Tom Burton

Personal information
- Nationality: Australian
- Born: 27 June 1990 (age 36) Baulkham Hills, New South Wales
- Height: 180 cm (5 ft 11 in)
- Weight: 81 kg (179 lb)

Sailing career
- Sport: Sailing
- Club: Middle Harbour Yacht Club
- Coached by: Michael Blackburn
- Class(es): ILCA 7, 49er, ILCA 6

Medal record
Sailing
Representing Australia
Olympic Games
| Gold medal – first place | 2016 Rio de Janeiro | Laser |
World Championships
| Silver medal – second place | 2011 Santander | Laser |
| Silver medal – second place | 2017 Split | Laser |
| Gold medal – first place | 2019 Sakaiminato | Laser |

= Tom Burton (sailor) =

Australian sailor (born 1990)

Tom Burton (born 27 June 1990) is an Australian competitive sailor.
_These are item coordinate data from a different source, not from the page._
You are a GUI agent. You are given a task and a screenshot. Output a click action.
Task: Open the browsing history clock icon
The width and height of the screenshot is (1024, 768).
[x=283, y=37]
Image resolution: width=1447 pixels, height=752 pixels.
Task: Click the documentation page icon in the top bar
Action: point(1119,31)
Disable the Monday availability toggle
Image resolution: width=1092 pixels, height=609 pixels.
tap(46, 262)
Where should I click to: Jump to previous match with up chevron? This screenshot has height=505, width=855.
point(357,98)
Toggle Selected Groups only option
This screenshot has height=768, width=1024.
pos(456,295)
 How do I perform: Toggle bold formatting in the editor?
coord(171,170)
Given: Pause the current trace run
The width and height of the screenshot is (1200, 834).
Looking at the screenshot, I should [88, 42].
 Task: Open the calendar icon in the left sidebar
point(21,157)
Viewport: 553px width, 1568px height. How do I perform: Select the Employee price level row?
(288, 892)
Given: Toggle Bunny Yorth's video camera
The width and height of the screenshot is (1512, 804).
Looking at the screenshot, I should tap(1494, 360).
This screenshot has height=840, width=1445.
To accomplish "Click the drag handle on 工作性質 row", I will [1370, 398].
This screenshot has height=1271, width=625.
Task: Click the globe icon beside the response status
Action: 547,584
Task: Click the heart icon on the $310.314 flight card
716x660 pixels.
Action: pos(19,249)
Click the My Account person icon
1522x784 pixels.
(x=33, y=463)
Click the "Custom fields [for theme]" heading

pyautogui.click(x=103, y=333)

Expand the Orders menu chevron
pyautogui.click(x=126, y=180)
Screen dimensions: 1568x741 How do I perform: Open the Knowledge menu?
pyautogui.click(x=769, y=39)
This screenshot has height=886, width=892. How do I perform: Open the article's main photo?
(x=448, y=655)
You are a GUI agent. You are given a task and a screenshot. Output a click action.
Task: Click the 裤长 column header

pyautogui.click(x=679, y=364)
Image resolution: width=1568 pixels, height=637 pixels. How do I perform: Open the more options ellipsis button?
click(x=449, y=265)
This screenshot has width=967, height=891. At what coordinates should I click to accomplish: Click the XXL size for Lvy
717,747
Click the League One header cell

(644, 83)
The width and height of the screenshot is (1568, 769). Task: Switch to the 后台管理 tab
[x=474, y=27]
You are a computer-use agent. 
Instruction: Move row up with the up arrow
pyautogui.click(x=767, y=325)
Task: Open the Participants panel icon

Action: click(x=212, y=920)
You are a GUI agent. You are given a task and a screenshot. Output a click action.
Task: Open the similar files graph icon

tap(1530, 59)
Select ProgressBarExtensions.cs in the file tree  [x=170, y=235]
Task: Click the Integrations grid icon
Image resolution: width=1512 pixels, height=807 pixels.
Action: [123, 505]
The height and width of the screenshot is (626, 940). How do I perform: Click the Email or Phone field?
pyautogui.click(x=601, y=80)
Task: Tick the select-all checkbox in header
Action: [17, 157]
He won the gold medal at the 2016 Summer Olympics in Rio de Janeiro in the men's Laser class. He was awarded an Order of Australia Medal in 2017.

In 2016 Burton was named as the Australian Sailing Male Sailor of the Year Award in Sydney.

Burton won the 2019 Laser Standard Men's World Championship in Sakaiminoto, Japan.